Funding repairs for floods versus financial meltdowns
Posted by Dave Bath on 2011-01-27
Compare and contrast the impact and policy responses of the floods and the latest Global Financial Crisis:
- How do governments fund the necessary spending?
- What does the funding mechanism say about the genesis of the crises as an actuary would view them?
Personally, I think whether funding comes from a one-off tax levy, or out of general coffers, the funding mechanism in response to significant crises should be the same, if both are as regular (or not) as each other.
Consider the following principle: one-off levies are appropriate for one-off events, while treatment from general revenue is appropriate for events that are considered likely to occur on a regular basis.
So, the policy response seems to indicate the government thinks that massive financial crises aren’t really that big a deal, or have a reasonably predictable frequency.
That says a lot about the implicit (and very unspoken) opinion about modern universal capitalism.

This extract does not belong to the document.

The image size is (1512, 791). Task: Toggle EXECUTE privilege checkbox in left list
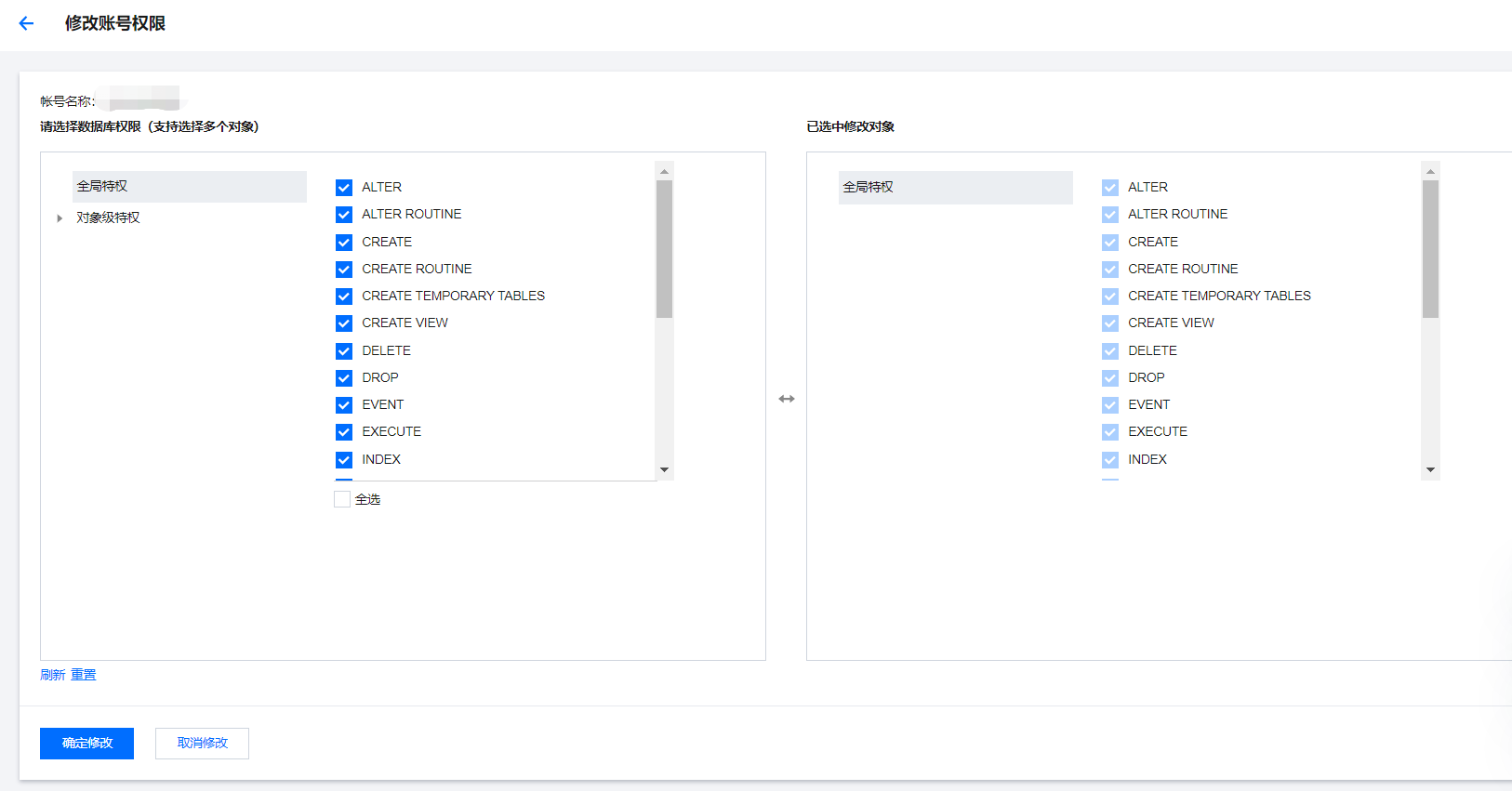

If the impact of the financial meltdown wasn’t significant, it wouldn’t have been blamed as the cause of every bad economic indicator. Therefore, the modern financial system is a constant threat.
On the other hand, the one-off levy for a geographic event (be it an earthquake, floods, or whatever), implies the government thinks these are "black swan events", do not need to be factored into planning.
This means that the government is still in climate-change denial – despite the warnings of meteorologists that events like this would become more frequent.
The policy response implies governments are dishonest:
- Modern financial systems are naturally unstable, inherently prone to situations needing massive bailouts, but won’t say anything to shake voters’ irrational faith in that system.
- Climate-change caused disasters aren’t going to happen for another century, so why are they even bothering to make noises about protecting the environment, why both even attending things like the Copenhagen Summit?
To my mind, to be consistent with the accepted Panglossian view about global financial systems, the notion that the GFC was a "black swan", the appropriate response would have been a levy, taken from that class of people, the richest, who had benefitted from the system, and still remain asset-rich.
To be consistent with the near-universal view of scientists in relevant fields, climate-related disasters should be funded out of general revenue to avoid the hassles of introducing a one-off levy every few years – in other words, we should have higher taxes to prepare for things like funds and droughts.
Whichever way I look at it, when you look at the two crises and government responses, Canberra is stupid, dishonest or both.
Personally, I think taxes need to be permanently increased to deal with the obvious – that the financial and weather systems are now inherently unstable, and will ever-more frequently cause ever-more significant misery.
- "Tax funded profits in national disasters and daily life" (2011-01-24)
- "Token levy is no financial levee for fraught climate future" (Murray Hogarthm, ABC The Drum, 2011-01-28)
A natural disaster levy should now be part of prudent national budgeting. Such disasters are economic mainstream, not ‘oh, shit happens’. We can’t rely on a cocktail of sporadic insurance cover, post-crisis charity (inspiring as it is to see people give their money and sweat to help others) and ad hoc and politically expedient levies to pay for them.